Some pundits are skeptical that two struggling retailers can make one healthy company. They point out — and rightly so — that part of KMart’s journey to profitability involved selling off a bunch of stores, some of them to Sears! Others point out that KMart is run by a very smart man, who already owned 14% of Sears, who managed to get KMart from bankruptcy to profit.
In short, if anybody can make this thing work, it’s Eddie Lampbert.
Don’t think that this deal will mean you can buy Kenmore Appliances or Craftsman Tools at KMart; the KMart shopper is looking for $5 sets of screwdrivers, not $5 screwdrivers. Nor should you expect to see KMart brands at Sears. You don’t expect to see Marshall Field’s brands at Target, do you? Sure, there will be economies of scale for certain items, particularly in the IT department. And have no fear, Martha Stewart will get her cut. Instead of a cross-marketing frenzy, I think it is reasonable to expect a streamlined parallel strategy.

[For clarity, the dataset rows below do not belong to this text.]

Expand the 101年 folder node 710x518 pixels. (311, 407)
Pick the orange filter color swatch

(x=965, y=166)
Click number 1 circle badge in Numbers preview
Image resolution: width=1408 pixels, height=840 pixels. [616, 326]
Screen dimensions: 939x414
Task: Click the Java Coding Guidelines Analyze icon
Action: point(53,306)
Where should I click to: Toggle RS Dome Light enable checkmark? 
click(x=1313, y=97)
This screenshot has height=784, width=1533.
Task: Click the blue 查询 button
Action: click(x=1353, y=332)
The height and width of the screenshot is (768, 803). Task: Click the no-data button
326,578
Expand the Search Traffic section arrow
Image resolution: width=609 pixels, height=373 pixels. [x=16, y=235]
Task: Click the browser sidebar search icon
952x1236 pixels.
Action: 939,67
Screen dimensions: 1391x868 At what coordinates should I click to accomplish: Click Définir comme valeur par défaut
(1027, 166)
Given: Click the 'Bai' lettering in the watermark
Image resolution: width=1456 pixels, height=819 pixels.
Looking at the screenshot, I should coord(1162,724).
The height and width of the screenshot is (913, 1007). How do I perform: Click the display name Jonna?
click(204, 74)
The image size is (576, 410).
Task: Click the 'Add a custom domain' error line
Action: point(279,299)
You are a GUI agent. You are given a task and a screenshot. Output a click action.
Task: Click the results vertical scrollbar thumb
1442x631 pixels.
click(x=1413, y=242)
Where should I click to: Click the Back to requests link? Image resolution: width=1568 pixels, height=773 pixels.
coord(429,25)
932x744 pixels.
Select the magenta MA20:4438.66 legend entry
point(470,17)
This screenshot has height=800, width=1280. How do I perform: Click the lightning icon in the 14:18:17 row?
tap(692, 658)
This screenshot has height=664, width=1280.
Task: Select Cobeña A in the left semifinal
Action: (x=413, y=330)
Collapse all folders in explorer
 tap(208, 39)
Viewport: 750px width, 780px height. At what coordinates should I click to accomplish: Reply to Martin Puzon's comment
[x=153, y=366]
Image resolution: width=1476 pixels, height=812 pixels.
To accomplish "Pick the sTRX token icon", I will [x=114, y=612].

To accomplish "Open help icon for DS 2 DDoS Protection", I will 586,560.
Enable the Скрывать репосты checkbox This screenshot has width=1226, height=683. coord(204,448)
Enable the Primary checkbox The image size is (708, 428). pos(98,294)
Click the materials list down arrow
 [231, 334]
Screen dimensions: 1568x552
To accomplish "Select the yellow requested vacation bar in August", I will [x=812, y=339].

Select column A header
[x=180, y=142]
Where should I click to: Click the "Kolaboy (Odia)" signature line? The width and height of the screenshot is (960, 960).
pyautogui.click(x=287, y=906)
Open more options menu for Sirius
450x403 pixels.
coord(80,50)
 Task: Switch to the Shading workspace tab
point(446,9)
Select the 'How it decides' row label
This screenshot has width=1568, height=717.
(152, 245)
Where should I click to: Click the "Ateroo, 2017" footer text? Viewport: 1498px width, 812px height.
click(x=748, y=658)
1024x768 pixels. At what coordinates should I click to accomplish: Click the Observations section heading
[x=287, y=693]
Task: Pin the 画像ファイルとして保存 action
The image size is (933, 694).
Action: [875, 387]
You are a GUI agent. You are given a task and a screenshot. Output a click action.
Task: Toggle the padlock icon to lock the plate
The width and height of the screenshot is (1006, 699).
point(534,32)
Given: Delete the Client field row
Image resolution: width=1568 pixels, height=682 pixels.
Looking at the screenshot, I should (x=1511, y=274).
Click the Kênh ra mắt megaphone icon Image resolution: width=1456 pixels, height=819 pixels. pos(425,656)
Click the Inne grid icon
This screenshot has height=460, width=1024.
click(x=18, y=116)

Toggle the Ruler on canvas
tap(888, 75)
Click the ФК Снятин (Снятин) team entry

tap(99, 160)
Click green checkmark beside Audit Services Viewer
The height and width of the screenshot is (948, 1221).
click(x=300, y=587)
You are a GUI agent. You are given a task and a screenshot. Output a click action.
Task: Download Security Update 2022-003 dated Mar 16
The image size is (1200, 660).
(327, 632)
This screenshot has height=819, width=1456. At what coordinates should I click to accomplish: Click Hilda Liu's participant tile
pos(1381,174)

On the Sears side, the endless remodels should stop. Yet more paint and paper and “excuse our mess” signs don’t move product nobody wants. All the stores are pretty recently remodeled, and really should focus on merchandise. Another thing that costs money and doesn’t move merchandise is the Sears game of musical managers. Maybe if one team stayed in place long enough to understand their particular store, improvements would come about. Finally, stop undercutting themselves on Lands End products. There is no reason that I should pay a lower price and no shipping if the product I want happens to be in Sears.
On the KMart side…. well make people like me want to go into a KMart for some reason, any reason. The time may well have come for advertising. It made sense not to pay for a bunch of ads when they were emerging from bankruptcy, but now the company is profitable. You can’t sell things if you have no customers.
Although KMart has already addressed the issue of closing underperforming stores and “unlocking value” by selling unused property, the day will come when Sears stores will have to look carefully at its own underperforming stores. Sure, give management a chance to make things work, but some stores will just have to go. Maybe some of these would make better KMarts. Indeed, maybe a few KMarts will become Sears.
Of course these are just my ideas. Mr. Lampbert surely has plenty of ideas of his own.
Oh, and as a follow-up, Alan Greenspan is concerned about the Budget Deficit, the Trade Deficit, and the lows on the Dollar.